Only the lines from the one containing "The image size" through the end of the listing are to be repeated, exactly and without pictures.

[Extracted entries — start]

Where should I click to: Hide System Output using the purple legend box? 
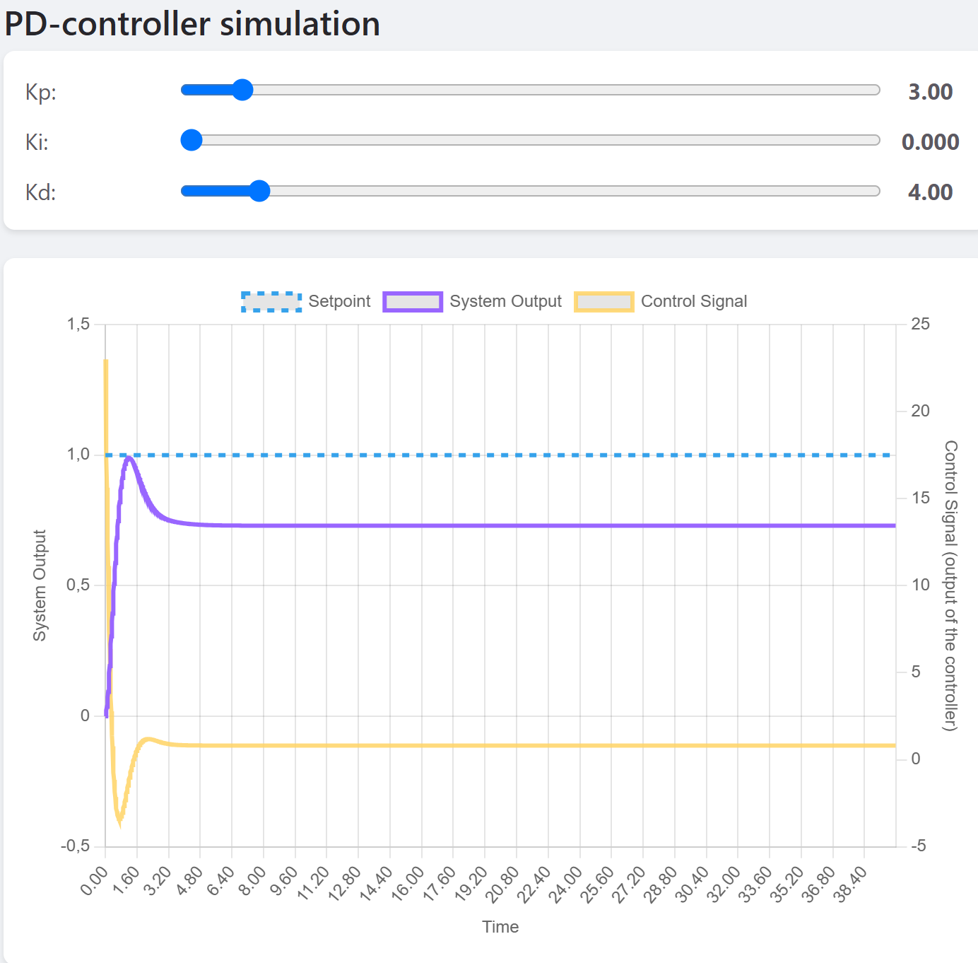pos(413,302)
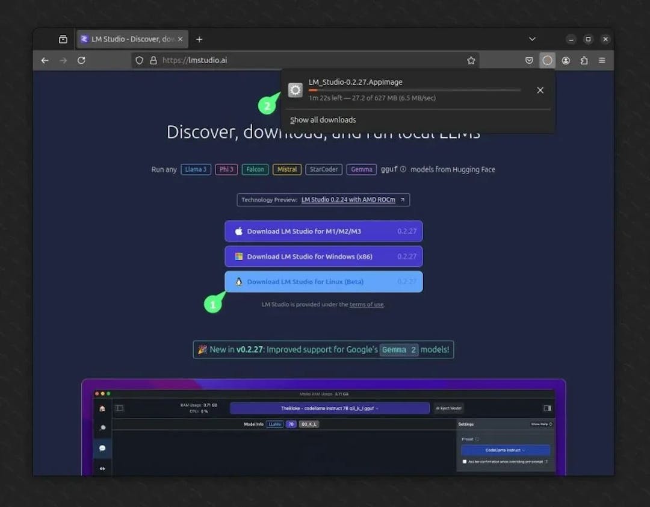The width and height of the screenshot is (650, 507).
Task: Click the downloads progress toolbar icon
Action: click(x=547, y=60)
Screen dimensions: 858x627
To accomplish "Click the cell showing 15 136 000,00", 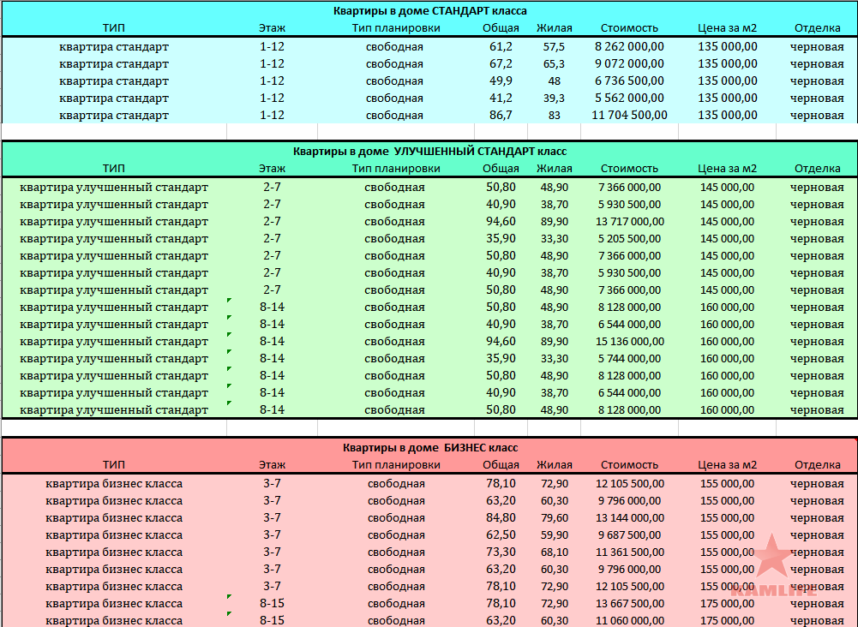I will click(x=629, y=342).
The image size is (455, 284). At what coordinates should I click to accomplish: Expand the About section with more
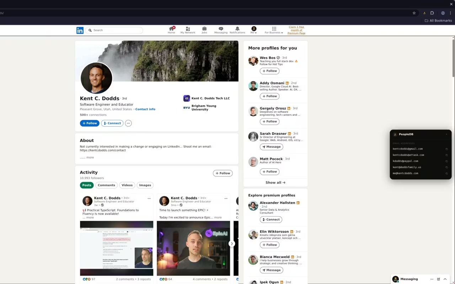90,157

[Extracted entries — finish]

# Task result
The image size is (455, 284). At what coordinates should I click to accomplish: Expand the About section with more
90,157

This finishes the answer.